Breaking Inner Vows

Mary-Hannah O
2 min readFeb 21, 2024

Recently, I have been reckoning with the realities of my life now, on the cusp of 24, and what I thought life would be ten years ago as an ambitious yet somewhat naive 14 year old. It is within the last year or so that I have realized that my adolescent self had made a series of inner vows which had guided many of my decisions, thoughts, and attitudes about myself and my worth in the world up until very recently.

I had equated success with accolades, and measured my worth by the weight of my achievements and ‘impact’. I had enjoyed a fairly coddled and formulaic rhythm in life — work hard, get the grades or the part time job, pass the exam, relish the praise. Set, rinse, repeat. But as the traditional successes such as grades and work paled, my formula to things began to return with ‘message error’ and I questioned my place and value in the world and the lives of those around me.

Comparison was the quagmire that swamped my thoughts and I resented myself for the choices I had made in my youth even with the best of my adolescent intentions. Things had not played out in the way that I had expected or hoped. I was and still am surrounded by brilliant individuals, many of whom walk paths that have led them to roads of traditional success, status, and accolades. Whereas, every day I felt the gaping hole of my apparent insufficiency and disappointment widening until it threatened to swallow me hole.

The reality is that in the self-conscious anxiety of my youth, I had made inner vows that warred against any possibility of rejection or perceptions that I was not ‘good enough’. I had made inner vows to always be the best, to never not be chosen, to get the part and consistently play the part of the formidable elder Yoruba daughter with an impeccable academic record, enviable professional prospects, and the picture-perfect life.
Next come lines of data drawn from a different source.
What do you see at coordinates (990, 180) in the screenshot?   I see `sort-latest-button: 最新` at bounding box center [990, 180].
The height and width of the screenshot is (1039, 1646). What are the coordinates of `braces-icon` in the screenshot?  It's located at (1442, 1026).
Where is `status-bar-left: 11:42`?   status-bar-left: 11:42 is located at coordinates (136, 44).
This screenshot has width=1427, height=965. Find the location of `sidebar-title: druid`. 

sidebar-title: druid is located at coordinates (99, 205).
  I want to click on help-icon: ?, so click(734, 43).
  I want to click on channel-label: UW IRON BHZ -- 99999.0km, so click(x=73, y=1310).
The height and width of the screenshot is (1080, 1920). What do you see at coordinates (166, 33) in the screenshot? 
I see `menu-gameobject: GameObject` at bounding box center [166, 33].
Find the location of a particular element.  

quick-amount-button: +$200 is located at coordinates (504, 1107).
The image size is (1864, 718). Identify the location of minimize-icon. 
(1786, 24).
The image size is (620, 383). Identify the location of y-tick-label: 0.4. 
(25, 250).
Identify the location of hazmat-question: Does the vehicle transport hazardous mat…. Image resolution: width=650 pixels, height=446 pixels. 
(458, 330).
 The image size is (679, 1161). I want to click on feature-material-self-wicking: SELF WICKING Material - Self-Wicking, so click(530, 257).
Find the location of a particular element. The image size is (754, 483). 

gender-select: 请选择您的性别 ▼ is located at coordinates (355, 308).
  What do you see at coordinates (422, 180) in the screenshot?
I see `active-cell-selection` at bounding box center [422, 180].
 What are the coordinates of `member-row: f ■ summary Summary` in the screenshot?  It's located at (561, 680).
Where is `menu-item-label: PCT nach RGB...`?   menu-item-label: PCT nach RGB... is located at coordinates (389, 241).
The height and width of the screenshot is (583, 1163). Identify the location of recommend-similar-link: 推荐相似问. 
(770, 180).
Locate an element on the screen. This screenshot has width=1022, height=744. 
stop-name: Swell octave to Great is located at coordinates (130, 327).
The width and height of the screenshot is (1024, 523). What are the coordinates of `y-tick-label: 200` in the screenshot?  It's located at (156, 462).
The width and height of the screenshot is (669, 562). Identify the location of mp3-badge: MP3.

I do not desire any less for myself now than I did then in terms of the desire to love and be loved, make meaningful connections and do important and impactful work. But I have had to break those inner vows, and transform my guiding motives. The fear of rejection or not being chosen no longer pioneers my decisions, and I am learning to move through life with a value-driven perspective. What is it that I desire from a specific experience or opportunity? Who is it that I aspire to become? How do I want to make an impact or better yet be impacted? In other words, Why do I care? It is these considerations that have shattered the hollow shell that had once enclosed all the things that I deemed worthy of being held dear. I move forward now with an iron vow to always stay true to myself and my values, and live my life in my own lane and at my own pace.